Retinoic acid selectively inhibits death of basal vomeronasal neurons during late stage of neural circuit formation

In mouse, sexual, aggressive, and social behaviors are influenced by G protein-coupled vomeronasal receptor signaling in two distinct subsets of vomeronasal sensory neurons (VSNs): apical and basal VSNs. In addition, G protein-signaling by these receptors inhibits developmental death of VSNs. We show that cells of the vomeronasal nerve express the retinoic acid (RA) synthesizing enzyme retinal dehydrogenase 2. Analyses of transgenic mice with VSNs expressing a dominant-negative RA receptor indicate that basal VSNs differ from apical VSNs with regard to a transient wave of RA-regulated and caspase 3-mediated cell death during the first postnatal week.
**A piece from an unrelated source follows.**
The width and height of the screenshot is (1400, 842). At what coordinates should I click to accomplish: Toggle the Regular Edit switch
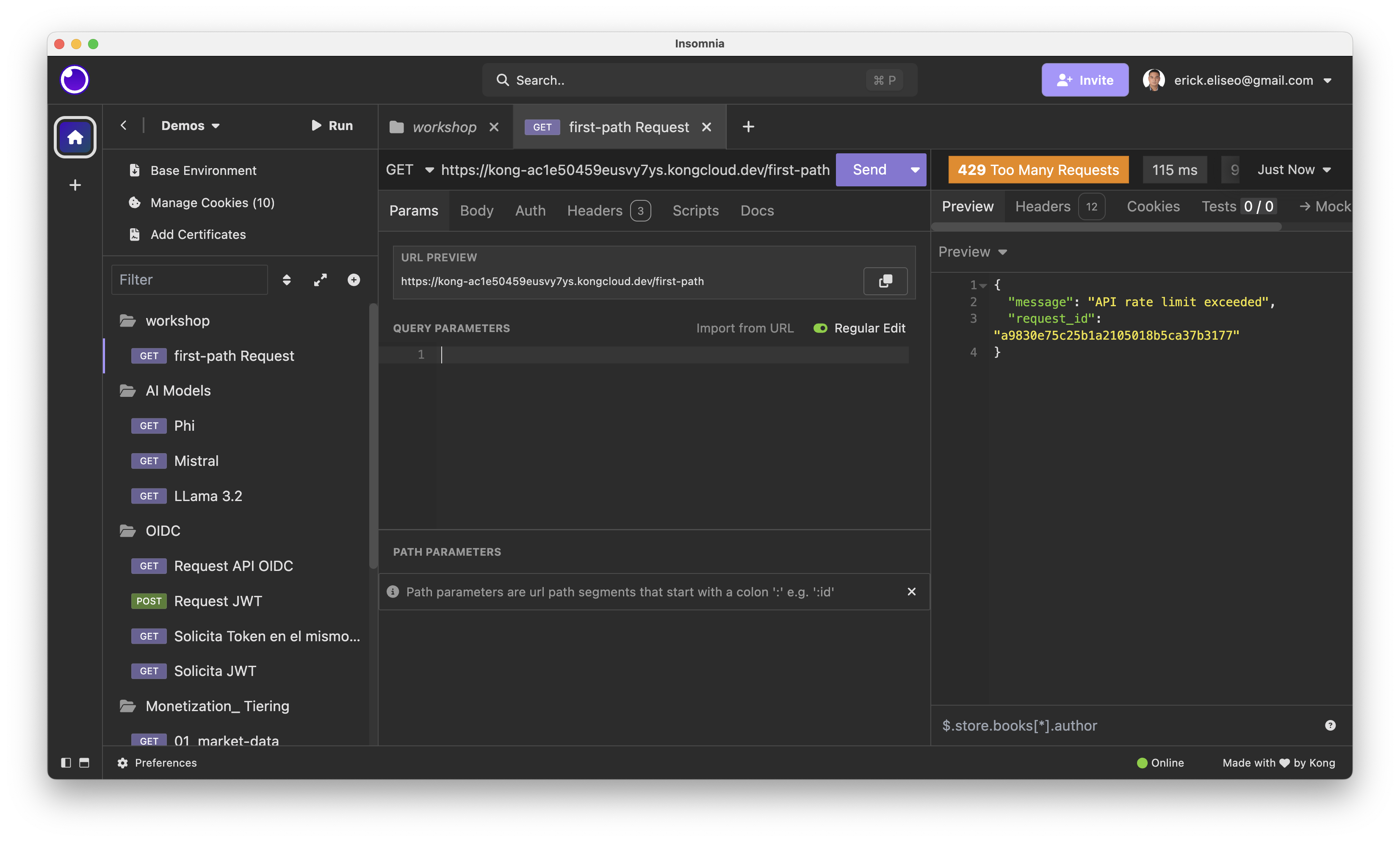click(820, 328)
Analyses of G-protein subunit deficient mice indicate that RA and vomeronasal receptor signaling combine to regulate postnatal expression of Kirrel-2 (Kin of IRRE-like), a cell adhesion molecule regulating neural activity-dependent formation of precise axonal projections in the main olfactory system. Collectively, the results indicate a novel connection between pre-synaptic RA receptor signaling and neural activity-dependent events that together regulate neuronal survival and maintenance of synaptic contacts.